* _EXERCISE_
Print each line exactly, from the one with "Given: Select the applied filters banner" to the very last line of the listing, and keep the pictures out.

* _MATERIAL PROVIDED_
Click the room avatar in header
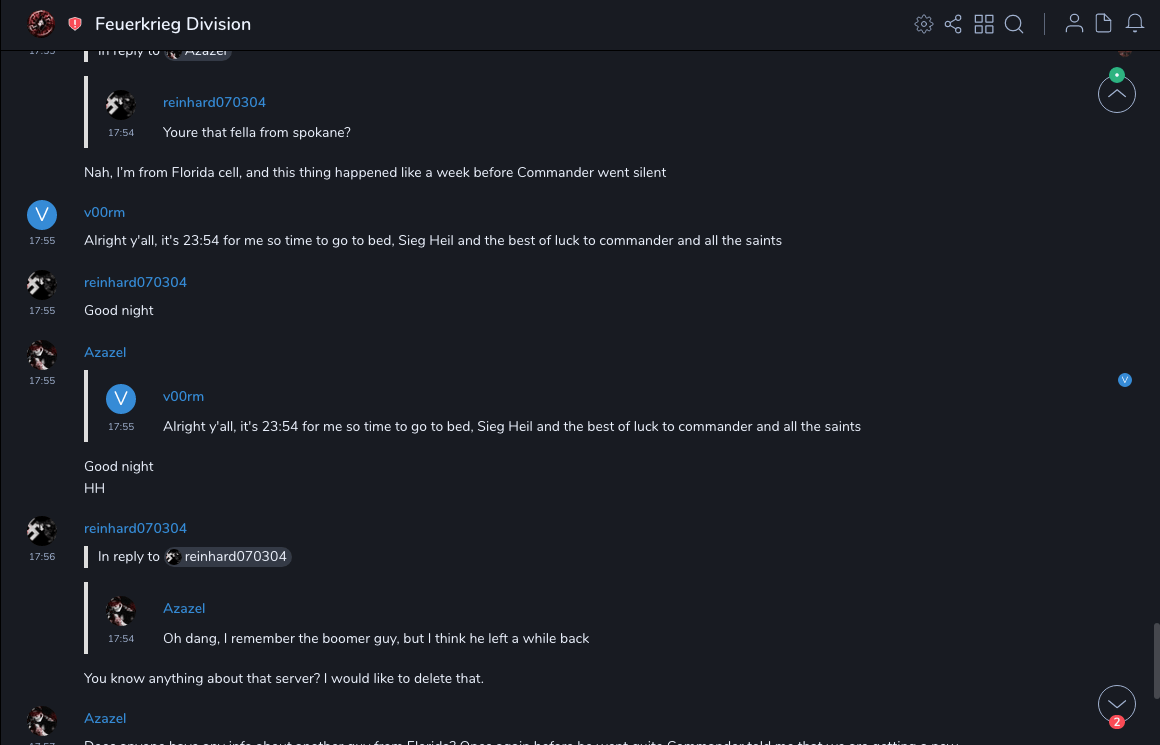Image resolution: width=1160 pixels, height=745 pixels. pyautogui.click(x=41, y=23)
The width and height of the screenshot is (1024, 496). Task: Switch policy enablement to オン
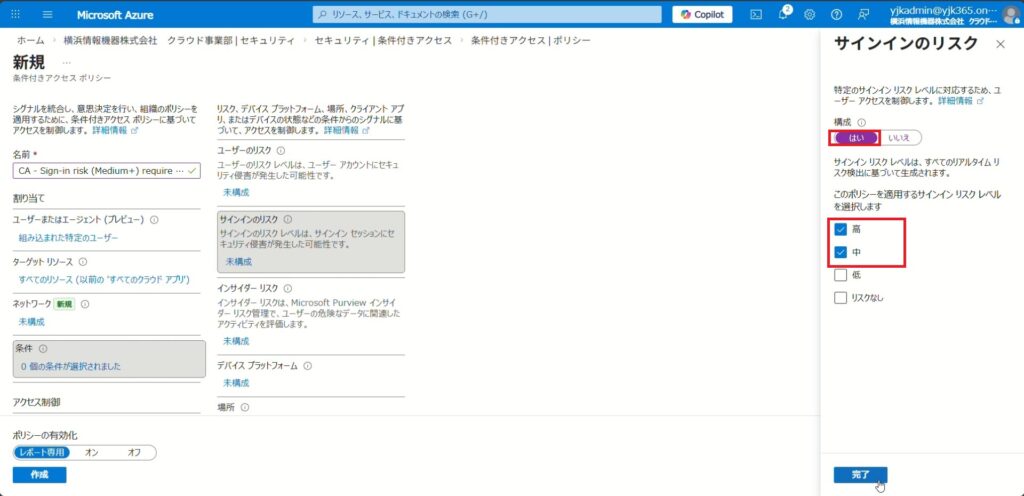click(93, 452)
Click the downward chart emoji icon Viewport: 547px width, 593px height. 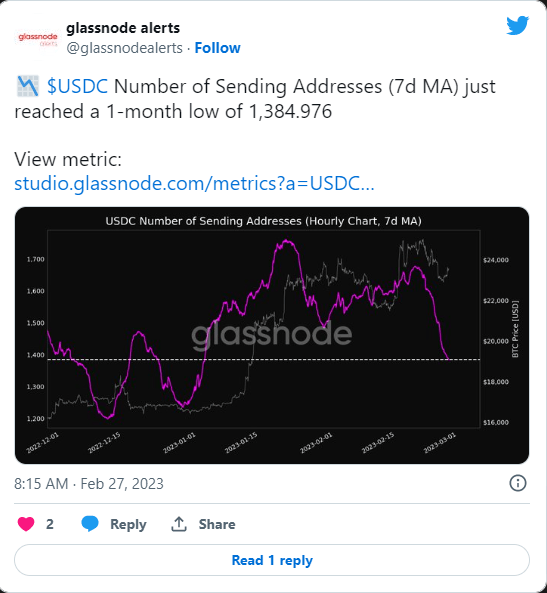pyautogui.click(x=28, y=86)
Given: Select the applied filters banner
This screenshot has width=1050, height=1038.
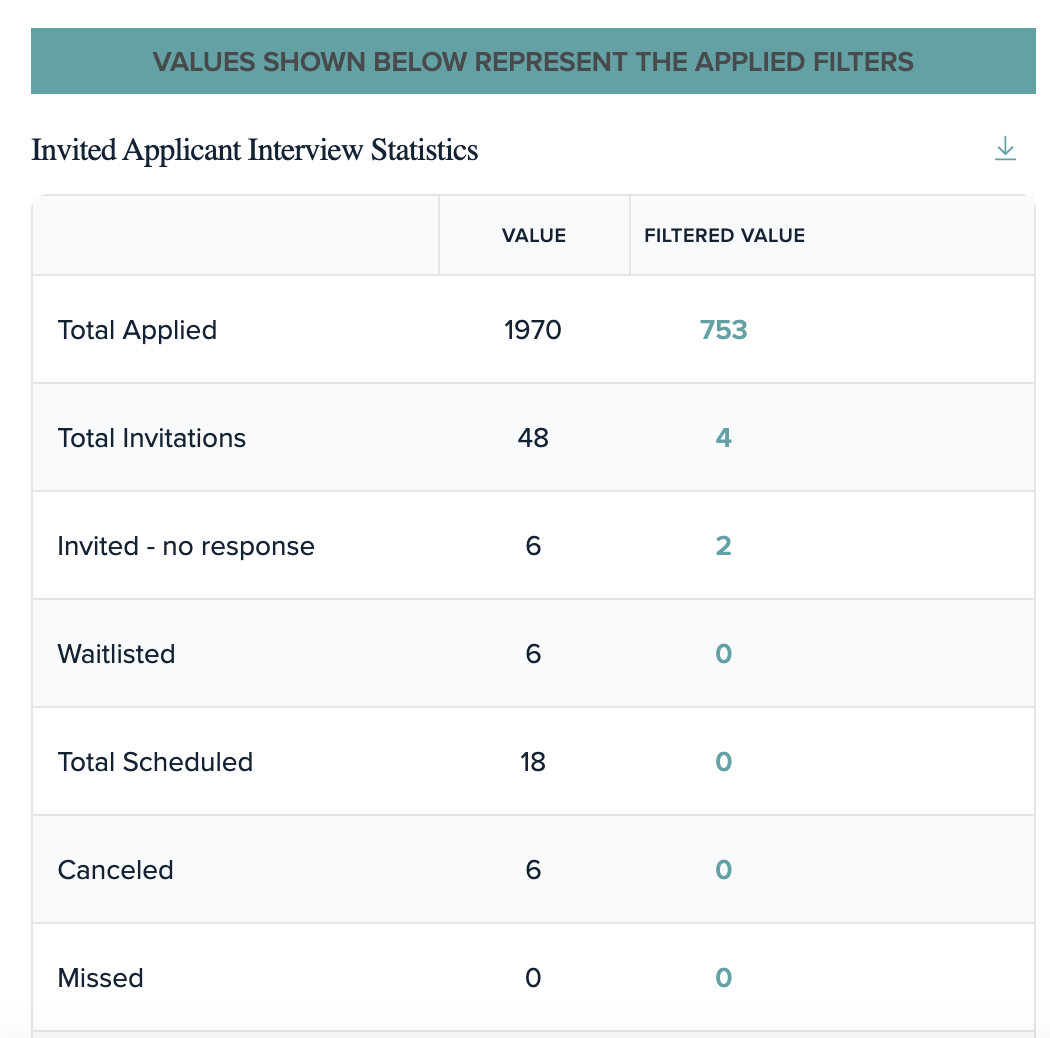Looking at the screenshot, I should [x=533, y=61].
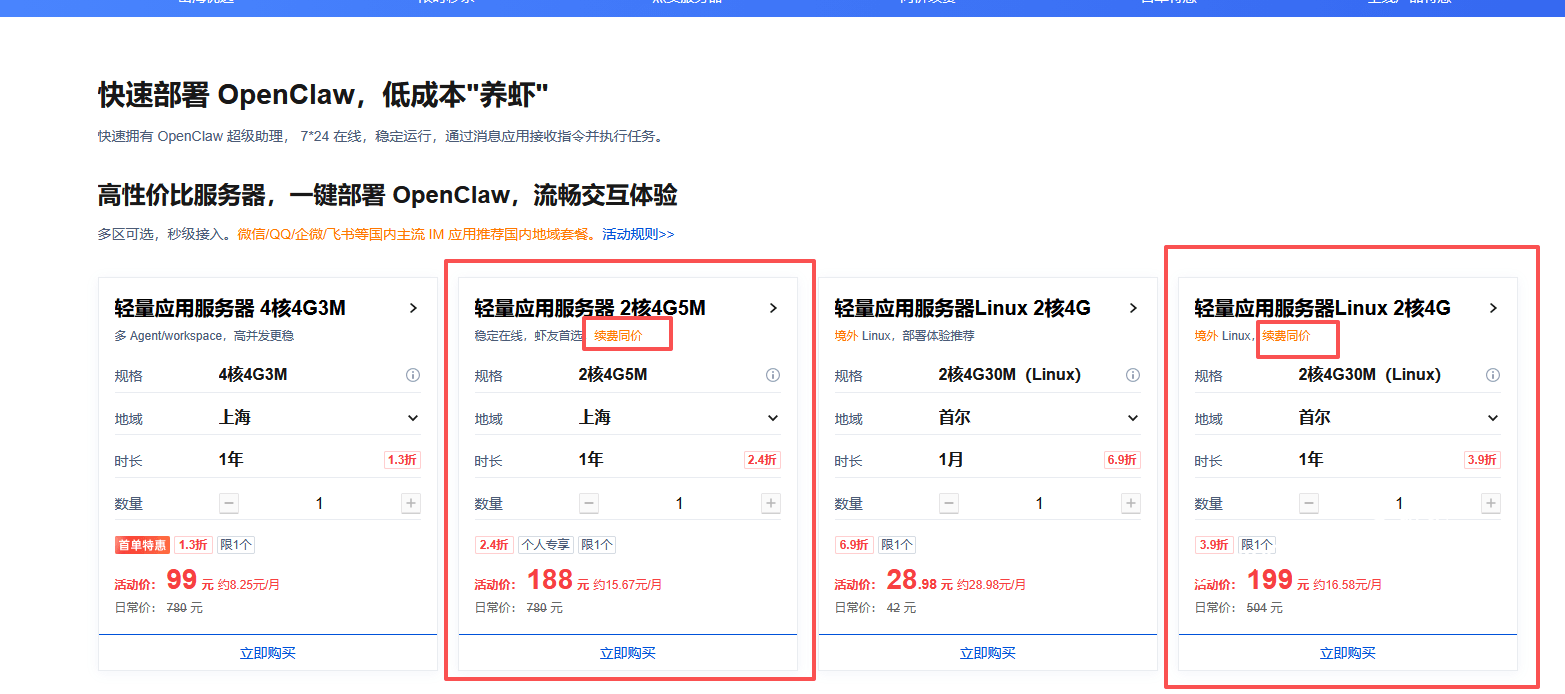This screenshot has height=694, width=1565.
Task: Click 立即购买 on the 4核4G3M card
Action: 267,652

* _SOLVED EXERCISE_
Given: Select the applied filters banner
This screenshot has width=1050, height=1038.
Looking at the screenshot, I should [x=533, y=61].
This screenshot has height=694, width=1565.
Task: Click 立即购买 on the 4核4G3M card
Action: 267,652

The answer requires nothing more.